My husband climbed into the car and looked at me.

“So, where do you want to go?” he asked.


“I don’t know.” I finally replied. “Either north or south.”  I sat for a moment and savoured the pull of the open road, the fact that a whole day stretched in front of us in which we could go anywhere and do anything.

We flipped a coin and headed south.

We wound our way along the shores of Lake Erie through vast tracts of farmland and tiny port towns – stopping to explore marinas and watch gulls. We detoured to out-of-the-way historical landmarks that were nestled amongst orchards and berry fields. We pulled over at a roadside stand and bought some plump, crimson strawberries and deep red cherries. They melted in my mouth, their sweetness trickling down my throat.

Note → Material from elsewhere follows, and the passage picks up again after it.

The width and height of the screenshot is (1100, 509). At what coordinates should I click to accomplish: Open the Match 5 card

At one point, we drove along a causeway, a narrow road with the lake on one side and a seemingly endless marsh on the other. We turned into a small parking lot, got out of the car, and stretched. A creaky gate led into the marsh. I pushed it open and discovered a path that meandered through the tall reeds. We followed it, the afternoon sun warm on our heads. It was glorious – a secret world filled with the trill of birds, the guttural voices of deep-throated frogs, and the whir of dragonfly wings.

We got back in the car and continued on. Pioneer cemeteries, an old grist mill, a peanut farm – we stumbled upon some of the neatest things. It was an amazing day.

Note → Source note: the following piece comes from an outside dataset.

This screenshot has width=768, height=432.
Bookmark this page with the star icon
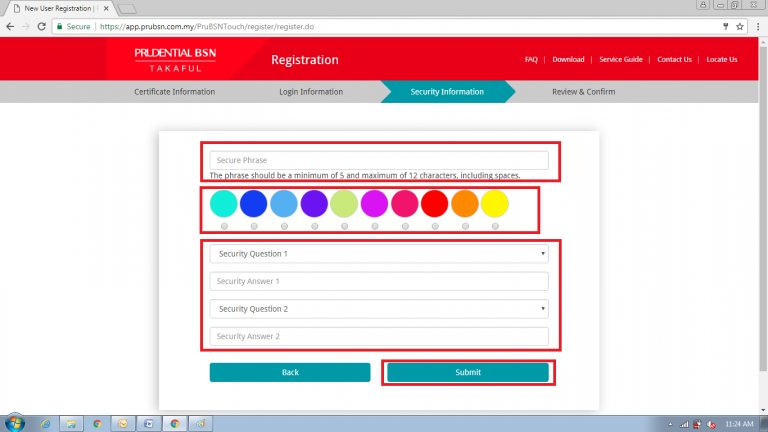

Our road trip yesterday reminded me of my own childhood. Many times, I sat in the backseat with my sisters and listened to the hum of the car as it sped through fields and over mountains, along oceans and through forests. My Mom always sat in the front with the map open on her lap, my Dad behind the wheel. I treasure those memories.

My husband and I want to ensure that our children, too, will have a legacy of beautiful moments to treasure. So, every now and then, we pack the family into the car and go wherever the road takes us. And we create memories that all of us will forever hold close.